Background

Nitric oxide (NO) is emerging as a key regulator of diverse plant cellular processes like regulating synthesis of the cell wall (Correa-Aragunde et al., 2008; Xiong et al., 2009; Ye et al., 2015), ROS metabolism in plants (Delledonne et al., 2001), gene expression and regulation (Bogdan et al., 2000), programmed cell death (de Pinto et al., 2002), maturation and senescence (Yaacov et al., 1998). NO exerts a crucial role in protecting plants against various abiotic stresses (Hung et al., 2002). NO could significantly enhance antioxidative capacity by increasing the activities of catalase (CAT), ascorbate peroxidase (APX) and accumulating proline during wheat seed germination under osmotic stress (Zhang et al., 2003). A major route for the transfer of NO bioactivity is S-nitrosylation, the addition of a NO moiety to a protein cysteine thiol forming an S-nitrosothiol (SNO). Total cellular levels of protein S-nitrosylation are controlled predominantly by S-nitrosoglutathione reductase 1 (GSNOR1) which turns over the natural NO donor, S-nitrosoglutathione (GSNO). In the absence of GSNOR1 function, GSNO accumulates, leading to dysregulation of total cellular S-nitrosylation (Yun et al., 2016)

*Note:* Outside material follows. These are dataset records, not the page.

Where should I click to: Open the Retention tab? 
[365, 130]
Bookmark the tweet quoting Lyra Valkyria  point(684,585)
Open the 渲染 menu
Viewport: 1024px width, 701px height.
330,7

Nitric oxide (NO) production in land plants classically involves two main routes: first, a reductive pathway involving both enzymatic and non-enzymatic reduction of nitrite into NO (Gupta et al., 2011); second, an oxidative pathway requiring a putative nitric oxide synthase (NOS)-like enzyme. Role of NR in NO production was suspected by low or no NR activity mutants which show no measurable NO. Later nia1/nia2 double mutants of Arabidopsis confirmed the role of NR in reduction of NO₂^- to NO in NADH dependent manner under both in vitro (Yamasaki et al., 1999) and in vivo (Vanin et al., 2004) condition. The possibility that NOS could catalyze NO synthesis in plants has also been a main controversial issue. Experimental evidence further increased suspicion about the existence of a plant NOS-like enzyme. It was reported that the L-citrulline based assay commonly used to measure a NOS activity in plant extracts is prone to artefacts (Tischner et al., 2007).

Several methods have been reported for nitric oxide assay in plants which includes gas chromatography and mass spectrometry (Neil et al., 2003; Conarth et al., 2004, Bethke et al., 2004), laser photo-acoustic spectroscopy (Lesham and Pinchasov, 2000), NO electrode (Yamasaki et al., 2001), electron paramagnetic resonance (EPR) (Sun et al., 2018) and a group of florescent dye indicators which are available in acetylated form for intracellular measurements like Diaminofluorescein-FM (DAF-FM) (Du et al., 2016). Fluorescent dye indicator and EPR both are highly specific for NO. EPR is limited by inability to detect low level NO production and insolubility of chelating agent. Use of fluorogenic probe DAF-FM is gaining more importance because of their simplicity, high sensitivity towards NO and are essentially independent of pH above pH 5.5. This probe is membrane-permeant and deacylated by intracellular esterases to 4-amino-5-methylamino-2 V, 7 V-difluorofluorescein. Presence of light leads to autoxidation of Diaminofluorescein-FM (DAF-FM) dye and simultaneous presence of NO and superoxide source (like xanthine + xanthine oxidase) decreases the fluorescence of Diaminofluorescein-FM (DAF-FM), resulting in underestimation of nitric oxide production (Balcerczyk et al., 2005). This limits the use of Diaminofluorescein-FM (DAF-FM) in stress-related study.

The activity of NOS can be measured by L-citrulline based assay (Tischner et al., 2007) and spectroscopic method (NADPH utilization method) (Gonzalez et al., 2012). Citrulline-based assay measures the formation of L-citrulline from L-arginine using ion exchange chromatography. The assay does not exactly quantify citrulline; any arginine derivative that does not bind to the cation exchange resin will give a signal and leads to false measurement and also involve radiolabelling which may be tedious to handle (Tischner et al., 2007). Spectrophotometric measurement of NOS activity has been widely regarded as a less expensive and sufficiently sensitive assay for routine laboratorial experiments.

Nitrate reductase activity can be measured by an in vitro or an easy to perform in vivo method (Nair and Abrol, 1973). We have used these protocols to study the effect of elevated CO₂ (EC) and nitrate supply on nitrogen metabolism in wheat seedlings (Adavi and Sathee, 2019). S-nitrosylation of NR by EC induced NO produced in plants supplied with high nitrate concentration decreases the enzyme activity (Cheng et al., 2015; Du et al., 2016).